Sonuçta her zaman ki gibi suç alın yazısı diye kader denen olgunun omuzlarına yıkılacak ve:
"İlahi adalet."Temennileriyle geçiştirilecektir.
Bazen de gerçek suçlu hain elektrik kontağı olarak açıklanacaktır.
Yaşam alanlarında hiçbir tehdit unsuru olasılığı ihtimallere terk edemezsiniz. Prizinden taşmış elektrik kablosunu, zemini temizlik sonrası kurutulmamış ıslak alanları, camı kırık pencereyi, altındaki taşıyıcısı yerinden oynamış lavaboyu… Bunlardan sadece birisini gözden kaçırdığınız zaman canları yaralanmaktan, kaybetmekten kurtulamazsınız.
Görünmez kazalar toplu yaşam alanlarının tehdit unsurudur. Meydana geldiği zaman dövünmeniz, feryat etmeniz nafiledir.
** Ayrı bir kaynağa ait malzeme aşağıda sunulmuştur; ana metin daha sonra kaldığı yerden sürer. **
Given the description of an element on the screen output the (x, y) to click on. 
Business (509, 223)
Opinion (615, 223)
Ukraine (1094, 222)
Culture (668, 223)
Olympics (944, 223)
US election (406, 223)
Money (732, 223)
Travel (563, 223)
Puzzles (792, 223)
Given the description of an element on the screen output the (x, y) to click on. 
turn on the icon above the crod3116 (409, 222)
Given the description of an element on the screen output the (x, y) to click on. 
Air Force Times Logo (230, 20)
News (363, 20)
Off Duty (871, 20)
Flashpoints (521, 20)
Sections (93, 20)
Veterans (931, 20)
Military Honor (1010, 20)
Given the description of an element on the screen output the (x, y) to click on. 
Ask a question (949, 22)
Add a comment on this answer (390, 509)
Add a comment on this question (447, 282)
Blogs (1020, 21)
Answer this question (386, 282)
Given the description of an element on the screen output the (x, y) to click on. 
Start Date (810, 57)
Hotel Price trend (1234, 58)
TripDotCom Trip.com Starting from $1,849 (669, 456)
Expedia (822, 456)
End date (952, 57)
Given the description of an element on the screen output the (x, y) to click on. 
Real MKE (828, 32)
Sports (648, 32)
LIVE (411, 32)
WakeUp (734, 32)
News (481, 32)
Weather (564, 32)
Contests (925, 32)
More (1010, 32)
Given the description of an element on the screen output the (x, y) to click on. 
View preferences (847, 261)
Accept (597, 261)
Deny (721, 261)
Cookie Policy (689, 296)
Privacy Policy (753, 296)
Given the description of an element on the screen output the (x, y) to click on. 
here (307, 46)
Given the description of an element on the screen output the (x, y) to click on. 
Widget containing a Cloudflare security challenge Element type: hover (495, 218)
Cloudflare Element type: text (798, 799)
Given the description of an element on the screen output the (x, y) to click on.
Bugün birçok üniversitemizde çalışma alanlarındaki iş yeri kazalarını önlemek, tedbir almak için uzman yetiştiren bölümler vardır. Ve yasalar da en az on kişi üzerinde çalışanın olduğu iş yerlerinde iş güvenlik uzmanlarının bulunmasını emreder.
Bu uzmanların tek görevi çalışma alanlarında kaza riski ve tehlikesi oluşturacak nedenleri saptamak, ortadan kaldırmak, güvenli iş ortamı yaratmaktır.
Şimdi soruyorum, bugün toplu üretim alanlarının kaçında iş yeri güvenlik uzamanı bulunmaktadır?
Kısacası her şey bir ülkede sosyal devlet olgusunun işlerliğidir. İnsanı sevmek, korumaktır. Eğer insanınızı sever, korur, kollar ve esirgerseniz onun çarşıda, pazarda, iş ve alışveriş merkezlerinde güvenliği için tüm önlemleri alırsınız. İnsanı korumayan hiçbir üretim ve sosyal alanın açık olmasına izin vermezsiniz.
Adana'da kız öğrenci yurdunda çıkan yangın sonunda hayatlarını kaybeden on biri öğrenci, biri görevli, toplam on iki canımızın aramızdan feci şekilde kopup gitmesinden mutlaka dersler çıkarmalıyız.